Cancer remains one of the leading causes of morbidity and mortality worldwide, and its treatment is often compromised by tumor hypoxia, a condition associated with poor therapeutic outcomes. Hypoxia is particularly detrimental to oxygen-dependent therapies such as photodynamic therapy (PDT), which relies on the generation of reactive oxygen species and singlet oxygen to induce cancer cell death. Recently, biocompatible oxygen-generating systems, including photosynthetic microalgae, have emerged as promising alternatives capable of locally and continuously increasing oxygen levels under light exposure. In this context, this study investigates the impact of microalgae-mediated oxygen production on the chorioallantoic membrane (CAM) vascular network and its potential to enhance PDT efficacy. Recognizing the critical role of oxygen in PDT efficacy, we investigated whether Chlamydomonas reinhardtii, a photosynthetic microalga, could enhance treatment outcomes, using the CAM assay.

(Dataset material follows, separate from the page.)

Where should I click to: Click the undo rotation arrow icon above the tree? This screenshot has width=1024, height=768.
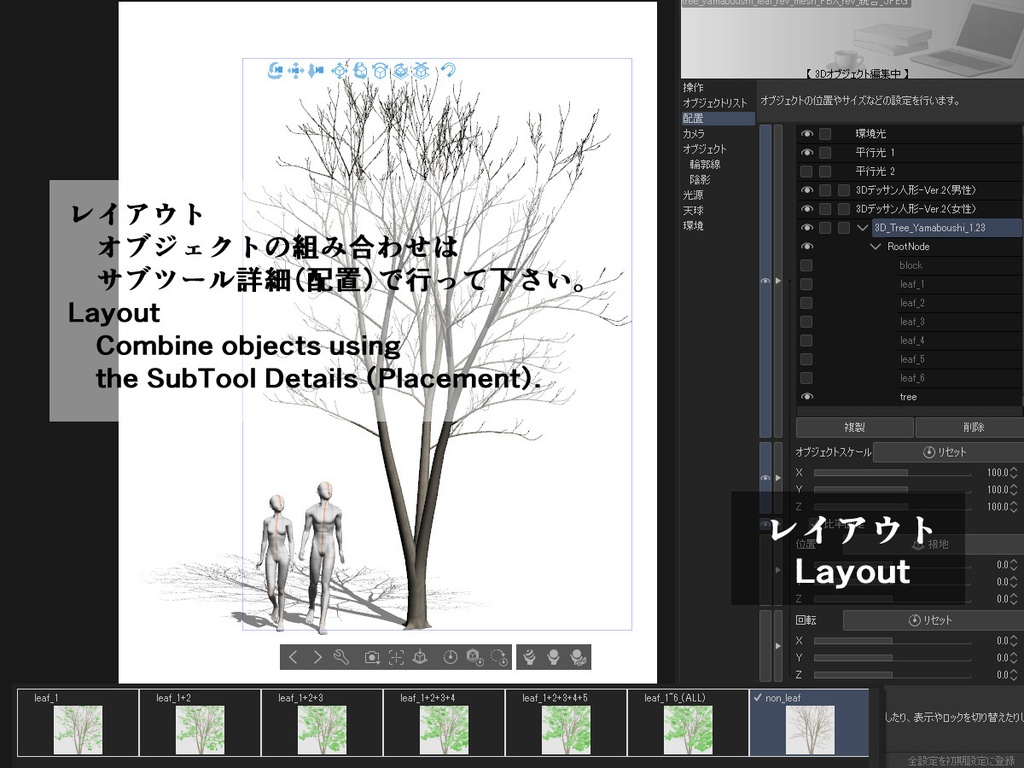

Using methylene blue (MB) as the photosensitizer, three experimental groups were analyzed to assess vascular changes at a specific embryonic developmental day. PDT alone reduced vascular ramification by approximately 50%, whereas treatment with illuminated microalgae alone promoted an approximately 20% increase in vessel growth, indicating a pro-angiogenic effect. In contrast, the combination of PDT with oxygen-releasing microalgae produced a synergistic response. Specifically, the combined treatment using a reduced MB concentration achieved a ~ 50% reduction in vascularization, comparable to PDT alone but with a tenfold lower photosensitizer dose, corresponding to an order-of-magnitude increase in treatment efficiency. These findings suggest that microalgae-mediated oxygenation can significantly enhance PDT and support further exploration in mammalian in vivo models.